Commentary|Videos|December 3, 2025

Targeted and Strategy-Driven Clinical Development

Examine the rise of personalized and biomarker-driven therapies, the logistical challenges of rare patient populations, and how historical controls and real-world evidence are supporting strategy-driven trial designs.

In a recent video interview with Applied Clinical Trials, Heidi Chen, Associate Director of Research & Commercial Services at Citeline, discussed findings from the company’s 2025 Annual Clinical Trials Roundup. She outlined how personalized and biomarker-based therapies are creating opportunities and challenges for trial design, especially in rare disease populations, and highlighted the use of historical controls and real-world evidence to support targeted development. She also explained the growth in CNS, autoimmune, and obesity trials, noting the operational implications for study design, site selection, and adoption of decentralized and hybrid trial models. Finally, she discussed how sponsors and CROs are navigating new ICH GCP guidelines while continuing to innovate and maintain data integrity, emphasizing resilience and the ongoing expansion of the clinical pipeline.

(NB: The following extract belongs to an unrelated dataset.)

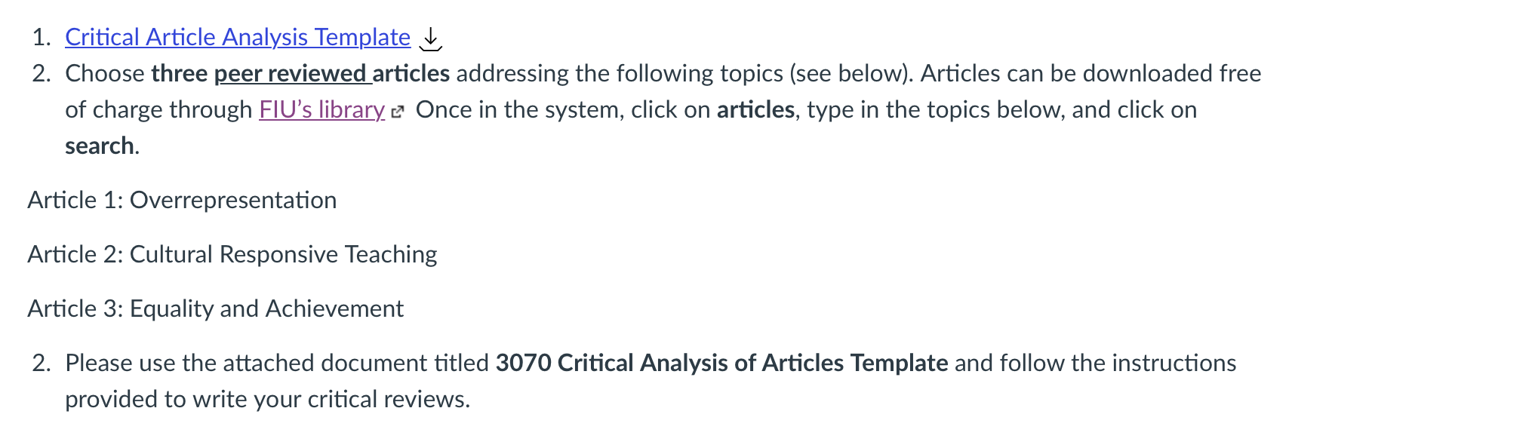Viewport: 1535px width, 448px height.
Task: Click the bold word 'search'
Action: (100, 146)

The below interview transcript was lightly edited for clarity.

ACT: With Phase I-III trial starts growing 5.5% in 2024, how would you describe the shift toward more targeted and strategy-driven clinical development?

Chen: It's a very good question and great observation. I would say that targeted and personalized therapies have certainly emerged, and it's trending, especially when you think about treatment based on biomarkers or personal genetics. You're actually creating a custom-made biological product for each patient. However, you have to keep in mind that these drugs are also limited to treating the relevant patient population, which can be kind of niche and sometimes small in certain rare diseases. So there's going to be some logistical challenge to apply these approaches toward large randomized clinical trials, as in traditional medicine.

That said, smaller, single-arm trials that are using historical controls or utilizing combinations with real-world evidence gathered from registries and medical records do offer some possibility to help progress development in these strategy-driven developments. Rare diseases and over-indication therapies are increasingly making some progress—they're making some strides, even though it's a relatively small patient pool. Given the current limitations I just mentioned, traditional drug discovery and large RCTs [randomized clinical trials] aren't going to go away or be replaced by these targeted therapies.

In general, I think there's going to be more growth, especially in clinical trials overall, because we are going to see new drugs entering the pipeline, and we keep seeing them progressing through each clinical phase. We’re also seeing a trend in early attrition, which is probably one of the important strategies occurring. The share of Phase I trials has very little change compared with last year, but Phase II had a big increase, and Phase III had the most impressive jump—it went from 2.7% to 15.4%, as pointed out in the paper. That just goes to show these are encouraging successes in drugs passing through these crucial Phase I and II hurdles.